Thompson married Olive Leonard on March 18, 1802 (his full-length portrait of her survives in the Metropolitan Museum of Art). Their son, Cephas Giovanni Thompson, became a painter of portraits and landscape in his own right, and a friend of the author Nathaniel Hawthorne. Cephas and Olive's daughter Florantha married missionary Granville Sproat and, after spending time teaching at La Pointe, Wisconsin, moved to California during the gold rush. Florantha and Granville's daughter Elvira (Cephas Thompson's granddaughter) married James Hutchings, an early promoter of Yosemite National Park.[1]

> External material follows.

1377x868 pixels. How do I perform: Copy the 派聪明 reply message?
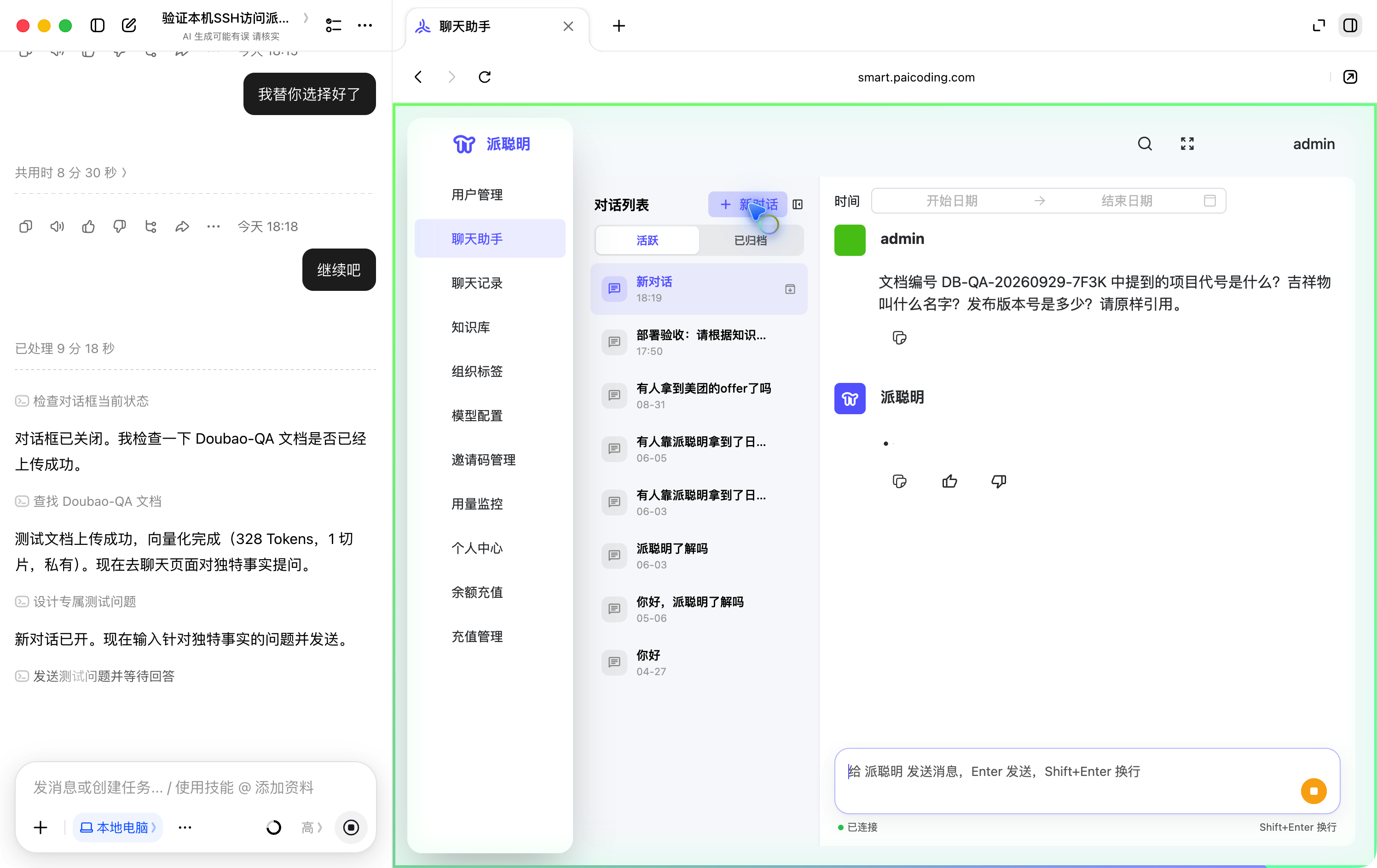coord(899,481)
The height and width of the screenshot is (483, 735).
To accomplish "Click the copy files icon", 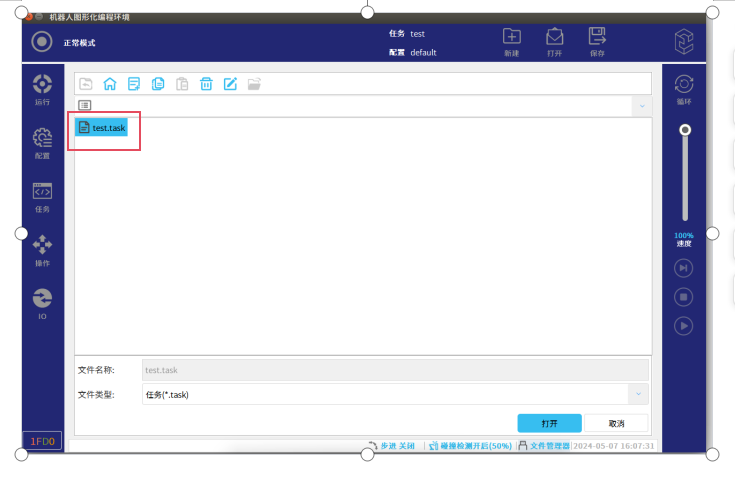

Although Thompson lived most of his life in Middleborough, he produced portraits at several locations in southeastern New England. From 1800 to 1825 he made many seasonal trips to the south to paint in Baltimore, Alexandria, Norfolk, Charleston, Philadelphia, New Orleans, and Georgia. Between 1805 and 1821 Thompson also paid five extended visits to Bristol, Rhode Island, where he painted over 132 portraits of merchants, ship-owners, sea captains, and their wives and children. Approximately 65% of Thompson's Bristol sitters derived wealth from their head-of-households' participation in the African-Caribbean-Carolina slave-trade.[2] In April 1817 Thompson advertised his presence in Providence, Rhode Island, where he intended to paint portraits "in the Hall of Blake's Hotel". Thompson may well have painted portraits in Providence during this visit; but none has yet been identified.[3] At about age 50, Thompson retired from itinerant painting to reside year-round on his Middleborough farm.[4]
Among Cephas Thompson's portrait subjects are John Marshall, Stephen Decatur, David Ramsay of South Carolina, John Howard Payne, Elizabeth Wirt, James DeWolf, and George Washington Parke Custis, who was his pupil. As Deborah Sisum has noted and Keith Arbour has extensively documented, the most important patrons of Thompson's early career were members of the DeWolf family of Bristol, Rhode Island. The largest collection of Thompson's work is in the Boston Athenæum, which also holds some of the artist's papers. Portraits by Thompson are also in the Metropolitan Museum of Art, the Milwaukee Art Museum, the Rhode Island School of Design Museum, the Abby Aldrich Rockefeller Folk Art Museum, Linden Place Museum, the Bristol Historical and Preservation Society Museum, and the Newport Historical Society. The amateur historian George Decas, devoted chapters 16 and 17 of his biography of Col. Peter Peirce to Cephas Thompson.[5]
Local historian James Blachowicz has shown that from about 1788 to 1805 Cephas Thompson engraved over 50 slate gravestones near his Middleborough home. One of these stones, for Robert Strobredge (d. 1790) in the Thompson Hill cemetery in Lakeville is signed “Cephas Tomson, sculpt.” Blachowicz suggests that Thompson may have taken up this distinct art because of a kinship connection with Middleborough attorney and state senator Isaac Thompson (1746–1819), whose own relations included at least 8 gravestone carvers. Isaac Thompson was Cephas's uncle-by-marriage, that is, Cephas's mother Deborah's sister Lucy Sturtevant's husband. For additional details see James Blachowicz, From Slate to Marble: Gravestone Carving Traditions in Eastern Massachusetts, 1770–1870 (Graver Press, 2006), pp. 91–93.